Belgian model (born 1985)

Tatiana Silva Braga Tavares (born 5 February 1985) is a Belgian TV host, model and beauty pageant titleholder who was crowned Miss Belgium 2005. She entered the pageant as Miss Brussels and represented Belgium at the Miss World 2005 and later at Miss Universe 2006.

==Early life in Belgium==
Tatiana Silva was born in the Brussels suburb of Uccle (Ukkel) to Cape Verdean parents. She was studying to become a PA or personal assistant and working as a shop assistant at the time of the contest.
Fluent in French, Dutch, English, Portuguese and Cape Verdean Creole, she enjoys reading, dancing and traveling. She succeeded Miss Belgium 2004 Ellen Petri.

==Miss Belgium==
In 2005, Tatiana Silva won Miss Belgium. She succeeded 2004 winner Ellen Petri. Her win made headlines around the world as being the first Black Miss Belgium. She continued on to represent her country Belgium in the Miss World contest that year. A second Miss Belgium of African descent, Laura Beyne, later won in 2012.

==Ambassador for UNICEF==
In 2014, Tatiana Silva join forces with UNICEF in combating poverty and hunger in the region of Africa. Her efforts in promoting the importance of education, nutrition and medicine can be seen through the UNICEF campaigns reflecting her visits to regions in West Africa and the factories dedicated to supporting those in need. Earlier in her joining the UNICEF team, she visited the country of Côte d'Ivoire, bringing attention to the country's difficulties. She continues to be an advocate for organizations like UNICEF and Handicap International. She has traveled to Angola as an Ambassador for Handicap International to rally support for Angolans with disabilities. Her objective is to help in any way possible and educate others on issues other countries endure. She is also an outspoken person in the fight against cancer.

==Television and radio==
In 2006, Tatiana Silva worked for the channel AB3 commenting on the reality TV show Miss Swan. In 2010, Tatiana Silva participated in the reality show Expeditie Robinson 2010 (en), a survival game in the tropics. In Belgium, this game is broadcast on Dutch channel 2BE. Her career continued in a number of joint efforts with M6, TV5 and the RTBF as a weather presenter and personality (host) on shows, such as, C'est du belge, Drôle d'été, Cap 48 and Printemps, grandeur nature. In April 2015, she co-hosted during one week Les 2 font la paire and Weekly radio on the 8/9 (2014) on VivaCité radio channel. Her career in television and radio spans more than nine years.

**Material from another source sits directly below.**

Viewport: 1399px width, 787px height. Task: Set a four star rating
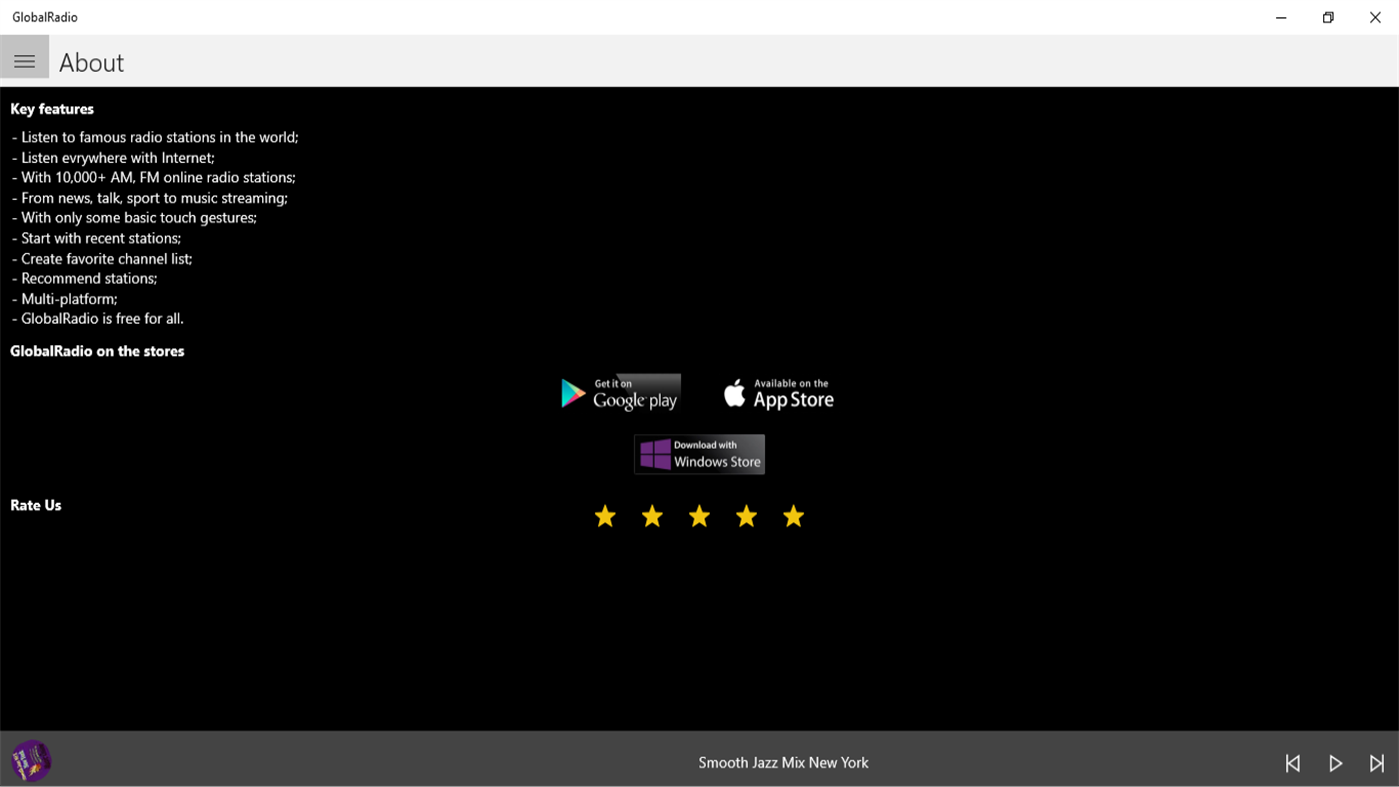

In 2017, she participated in the eighth season of Danse avec les stars, the French version of Dancing with the Stars. She was partnered with professional dancer Christophe Licata. They finished third.

==Music==
In 2008, she released a single covering Nu Shooz's 1986 hit "I Can't Wait". She has been presenting the weather on Belgian channel RTBF since December 2009 and on French channel M6 since April 2013.
She now presents the weather on French Channel TF1.

==Personal life==
Tatiana Silva is also related to another famous Cape Verdean singer, Mayra Andrade. The two are first cousins.

In June 2011, Belgian singer-songwriter Stromae confirmed he was dating Silva. Of her relationship with him, she said: "it is for life". They broke up in September 2012.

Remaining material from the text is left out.